Any government agency or advocacy group can use Madison to gather public feedback on legislation. It's slated to be used in Baltimore and San Francisco, where everything from building codes to LSD laws will be open to public comment. Meanwhile, CrunchGov, a tech politics site run by the blog TechCrunch, and a lobbying firm called the Internet Association use Madison to gather policy ideas from the public.1

Madison is a lot like a wiki or content management system such as Drupal and WordPress, but instead of juggling blog posts or technical documentation, its users manage policy.

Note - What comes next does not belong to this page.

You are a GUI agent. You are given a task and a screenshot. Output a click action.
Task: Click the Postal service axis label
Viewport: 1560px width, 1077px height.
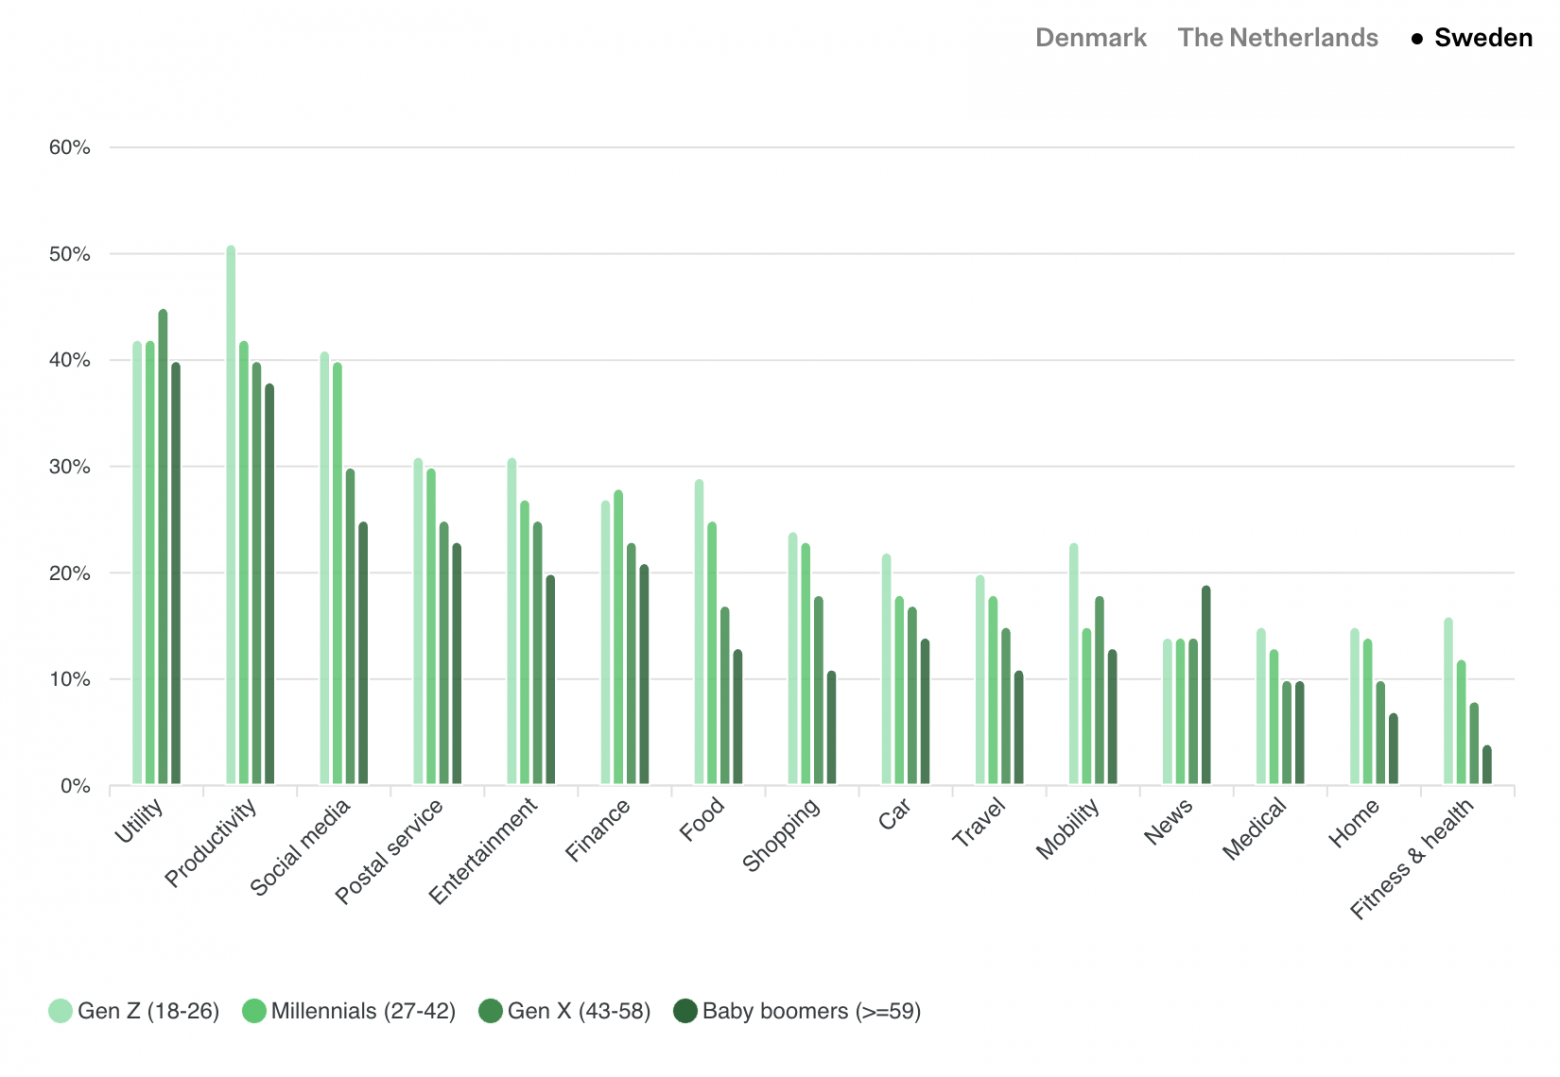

For now, the San Francisco and Baltimore sites only let you comment on laws using Disqus (Kraft describes this as a "baby step" toward a full Madison roll-out). And though the CrunchGov and House of Representatives site let you edit policy as well, the changes you make to a bill or law can’t yet be shared with others. Kraft says future versions will include tools for sharing custom versions of a law and a Wikipedia-style system for tracking changes. He also says it will integrate with GitHub, a site originally designed for software developers to share and collaborate on code but now used for a wide variety of other purposes, from wedding planning to public policy.

"This is how people produce information in the year 2013. They use Google Docs, they track changes, they collaborate," Kraft says. "We're bringing that new way of doing business to one of the most old fashioned and most important institutions."

The first bill created with Madison was the Online Protection and Enforcement of Digital Trade Act (the OPEN Act) in 2011, a response to a Senate bill called the Protect IP Act (PIPA) and a House bill called Stop Online Piracy Act (SOPA).

SOPA and PIPA proposed measures such as forcing ISPs to blacklist certain website -- measures critics like Issa argued were not only draconian but futile. Kraft says Issa, a veteran of the electronics industry, believed the many of the problems with the bills stemmed from the fact they were written with help from the recording and film industries and without input from the technology industry or users. Issa and Sen. Ron Wyden (D-Oregon) wanted to propose an alternative bill that drew on feedback from the public.

"We needed a way to hack open the legislative process to bring in all the expertise that was shut out," says Kraft. "We looked at the open market for things that would satisfy the production process of congress, and didn't find anything that met our needs." So the team built Madison, and then set to work on drafting the OPEN Act.

Meanwhile, Kraft and Issa co-founded the OpenGov Foundation with the mission of bringing Madison and other projects to other governments and organizations. Issa provided seed funding, and earlier this year the organization received a grant from the Knight Foundation. Now Kraft works full-time for the non-profit.

No policy created through Madison has been passed yet. The OPEN Act was proposed on Capitol Hill, but, according to Kraft, it died with the last Congress in 2012. According to Motion Picture Association of America chairman and former senator Chris Dodd, SOPA and PIPA are also dead and won't be reintroduced to Congress. But Madison lives on.

"Do I pine for the day where everything on every level of the everything in government is done openly, accountably and transparently using Madison or a tool like it? Yeah, of course," Kraft says. "It'll take us a while to get there, but we think Madison is already a pretty good start."

1Correction 10/21/2013 18:17: Originally, this story said that the Baltimore and San Francisco lawmaking sites already used Madison, but that may not yet be the case. This story has also been updated to show that, at the moment, these sites are using the Disqus system to handle comments on laws.